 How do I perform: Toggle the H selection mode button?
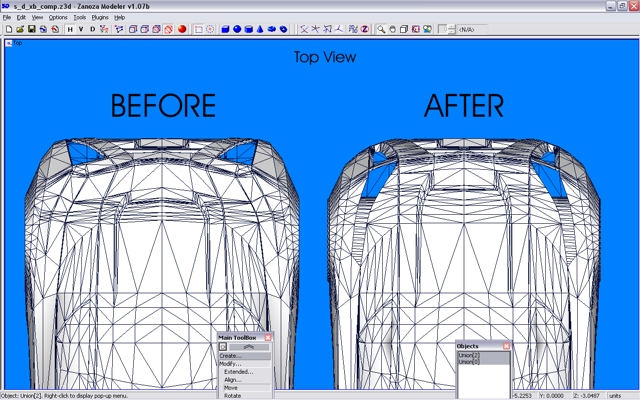coord(70,29)
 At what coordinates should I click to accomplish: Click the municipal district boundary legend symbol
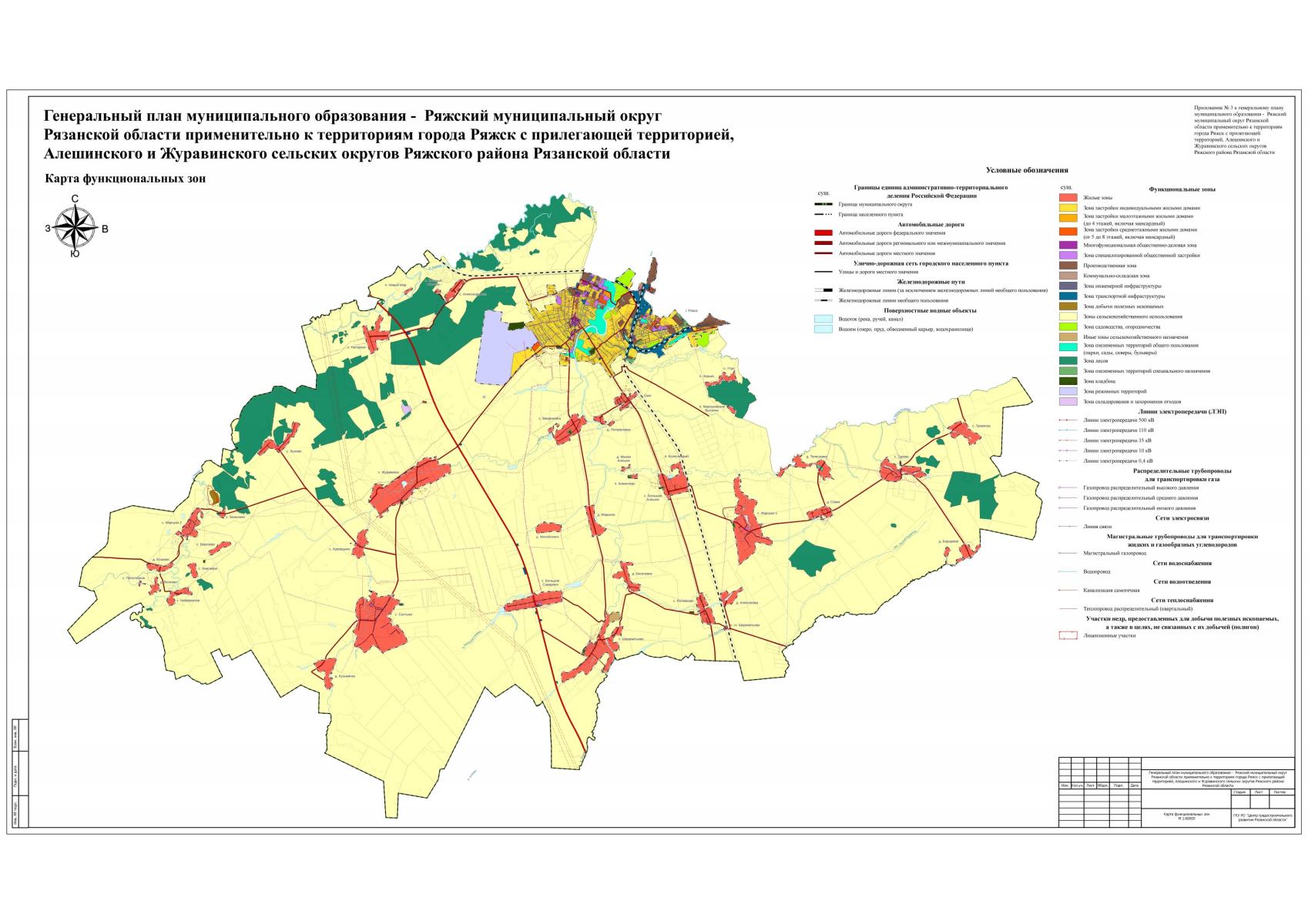(823, 204)
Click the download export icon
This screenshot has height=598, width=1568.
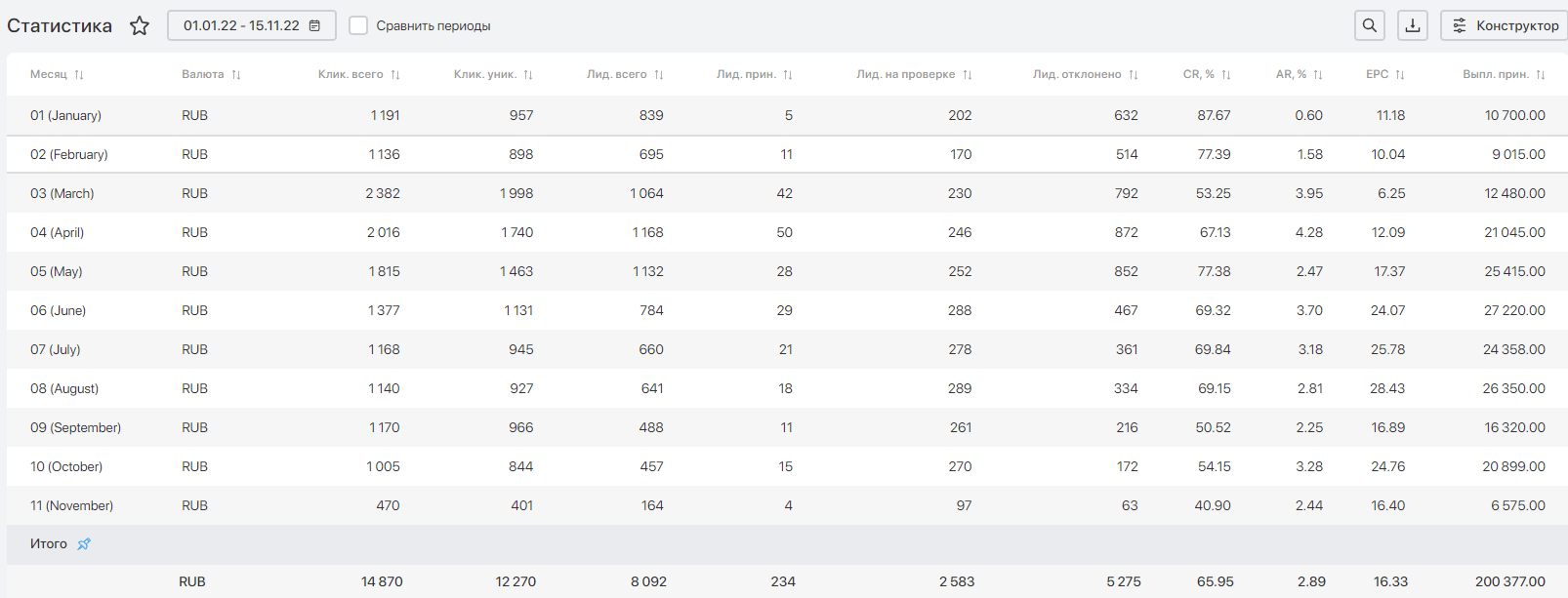pyautogui.click(x=1413, y=26)
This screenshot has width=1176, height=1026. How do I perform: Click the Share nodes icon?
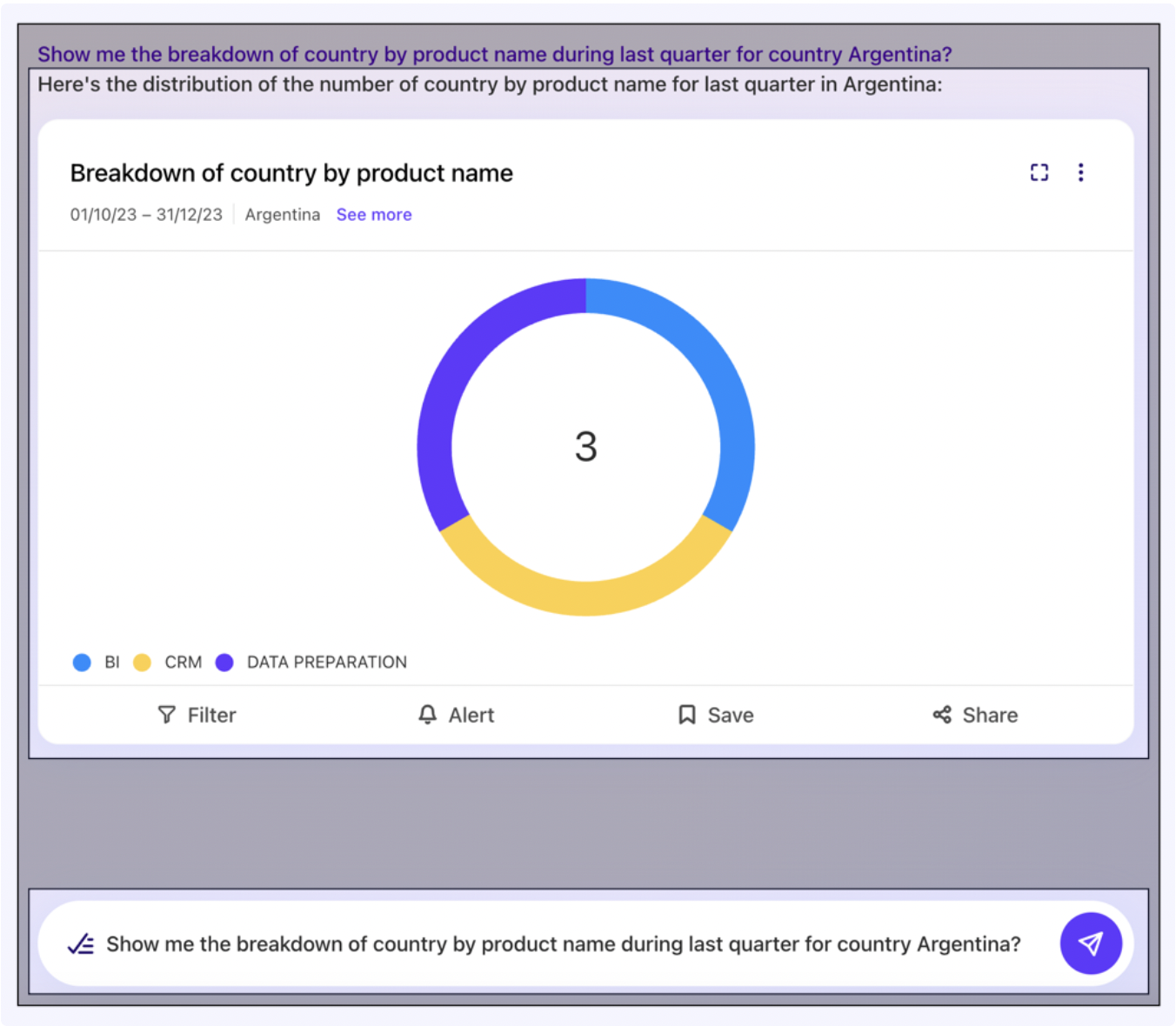942,715
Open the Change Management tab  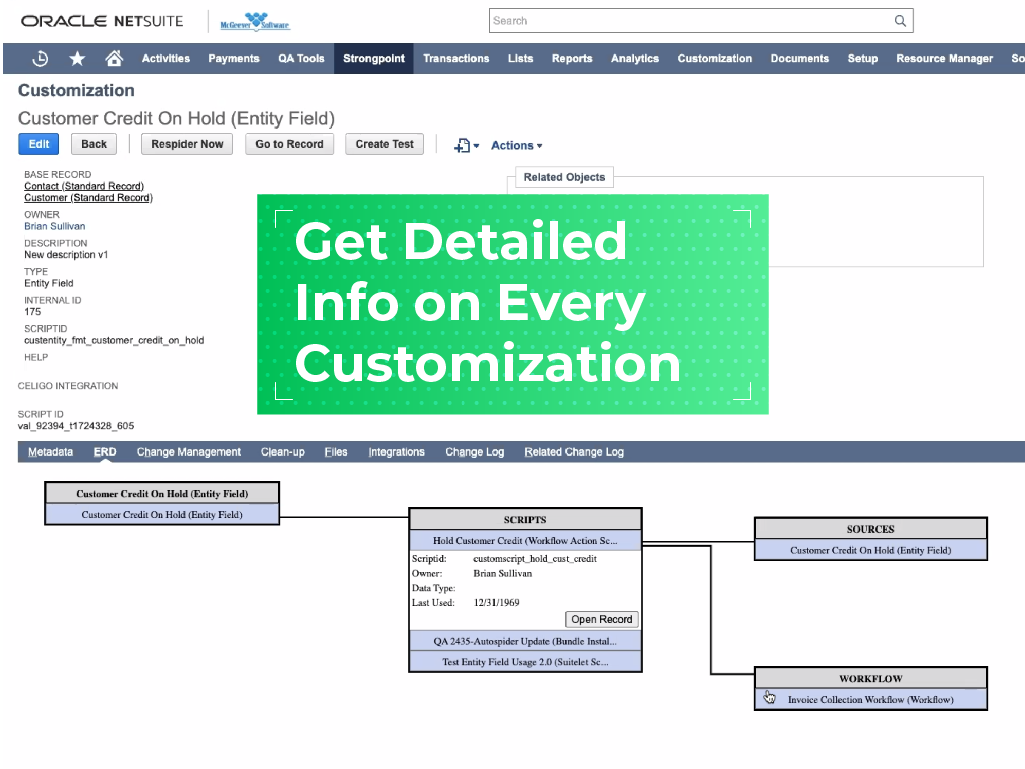[x=188, y=452]
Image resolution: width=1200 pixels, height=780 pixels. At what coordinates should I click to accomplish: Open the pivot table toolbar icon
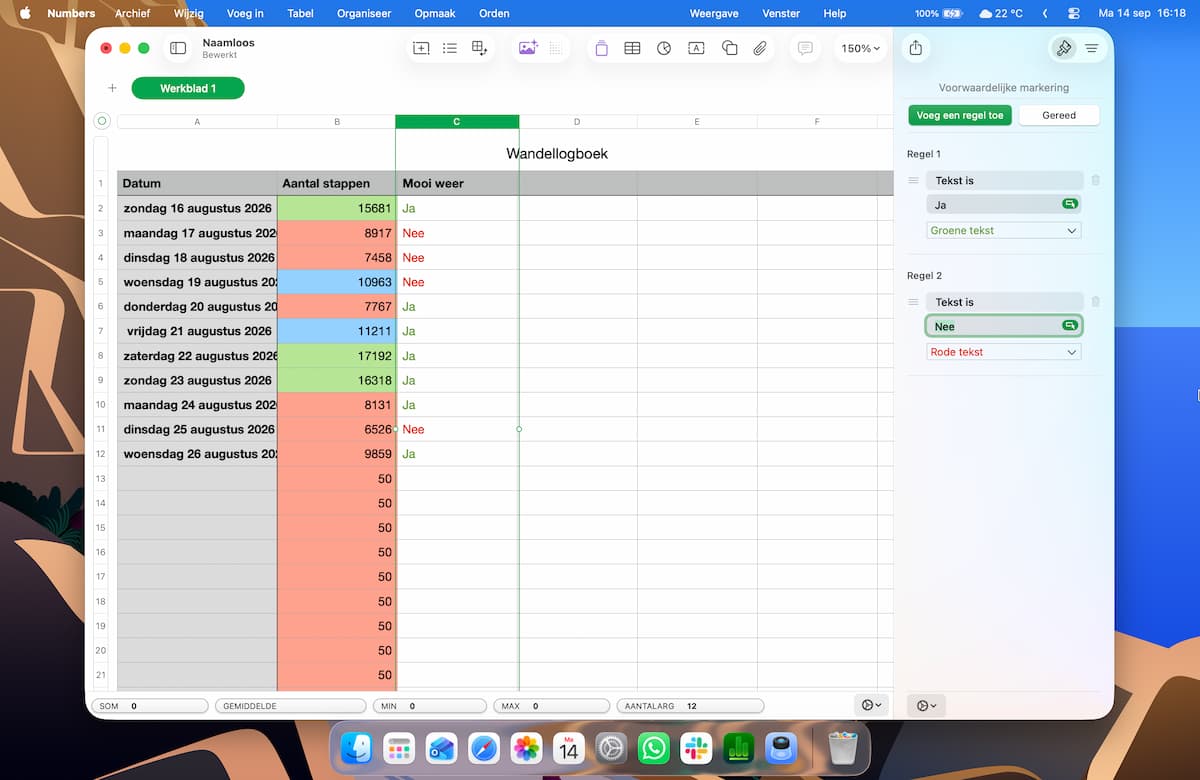pos(480,48)
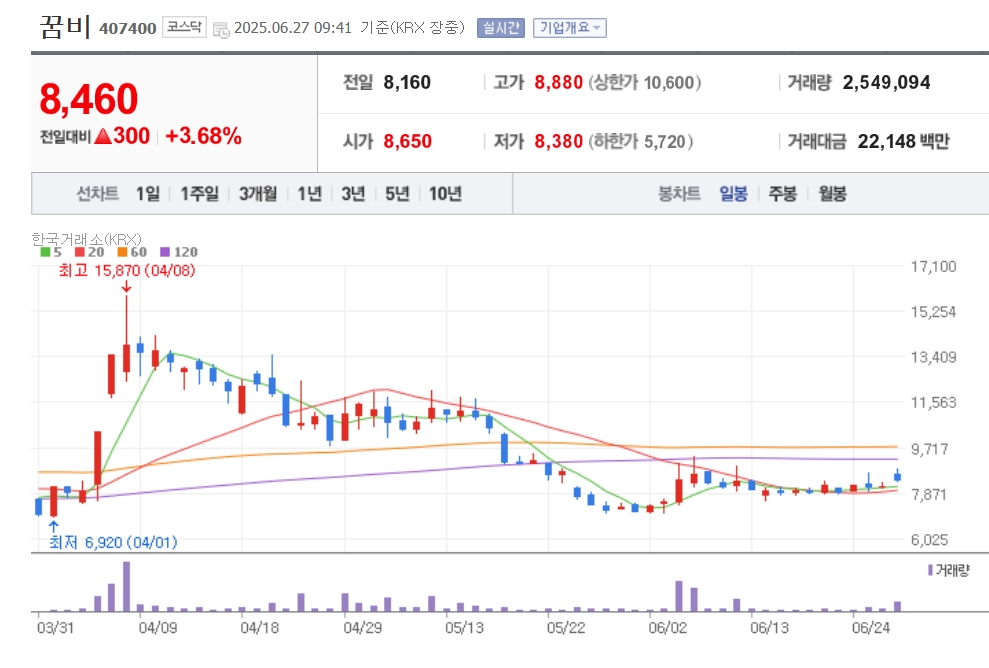
Task: Switch to the 1년 line chart
Action: pyautogui.click(x=309, y=194)
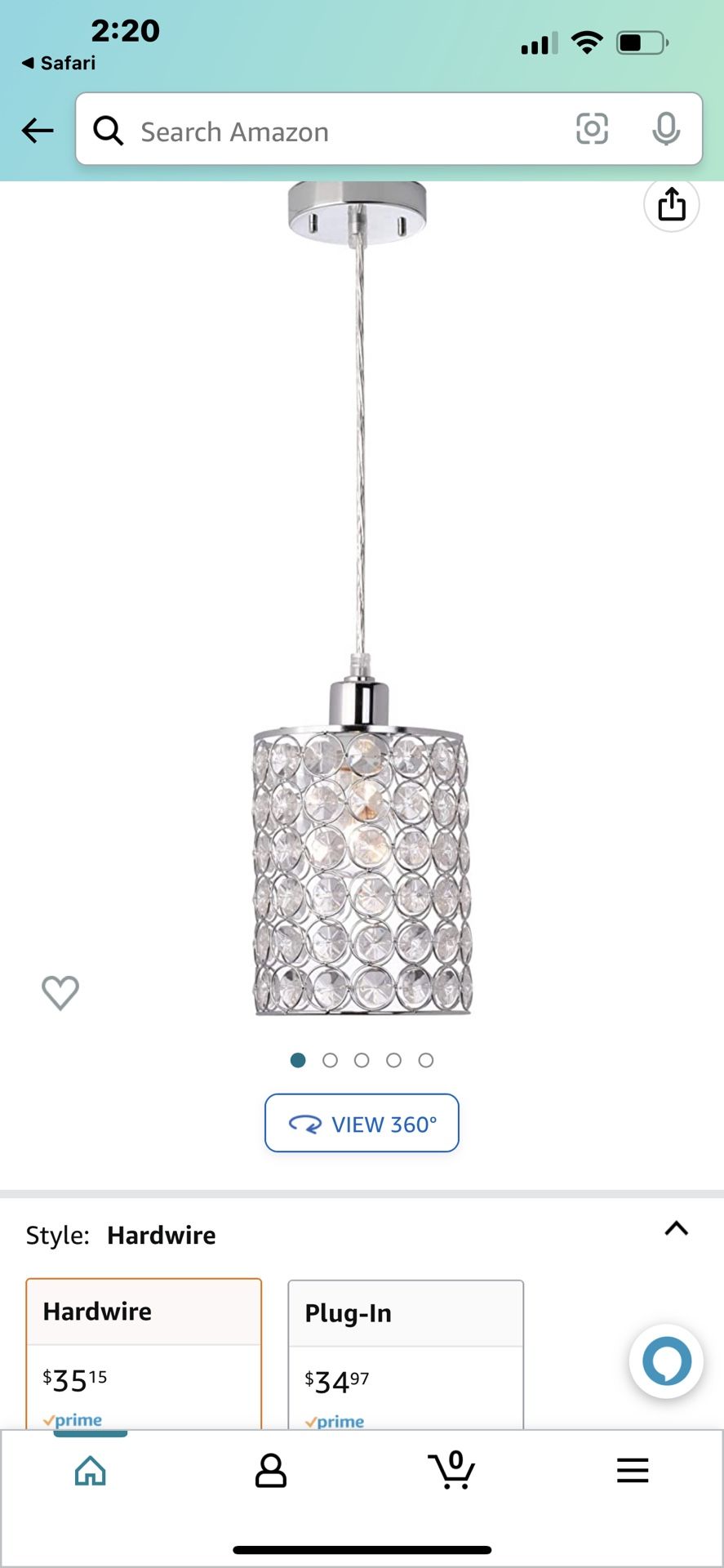The image size is (724, 1568).
Task: Share this product via share icon
Action: pyautogui.click(x=672, y=204)
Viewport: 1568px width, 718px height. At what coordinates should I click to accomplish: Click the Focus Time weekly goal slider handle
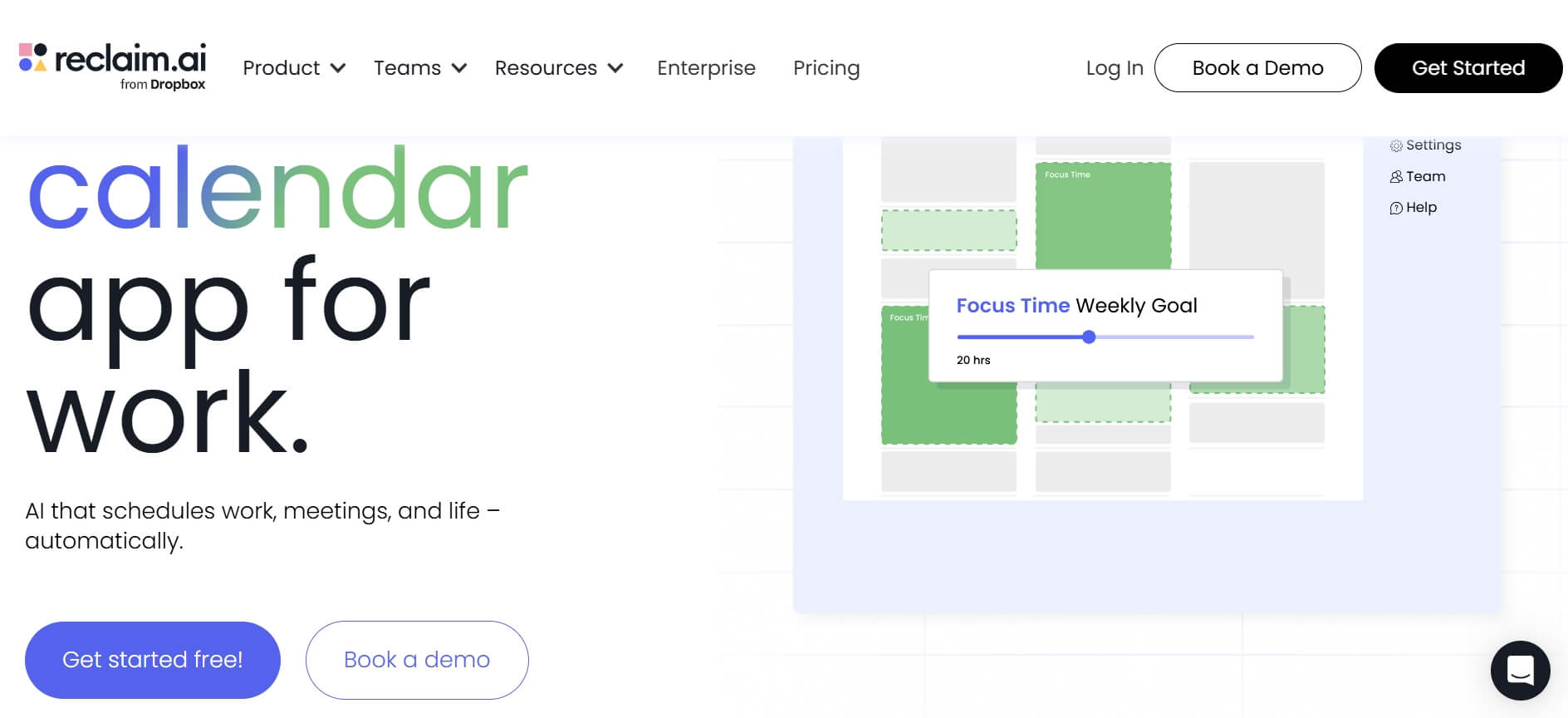pos(1089,337)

• _EXERCISE GOAL_
Go from the first line of the listing to the line holding "Click the download export icon" and, please, transcribe those lines exactly, both included, with no pictures.

• _PROBLEM SOLUTION_
 How do I perform: Toggle the H selection mode button?
coord(70,29)
 At what coordinates should I click to accomplish: Click the municipal district boundary legend symbol
(823, 204)
Click the download export icon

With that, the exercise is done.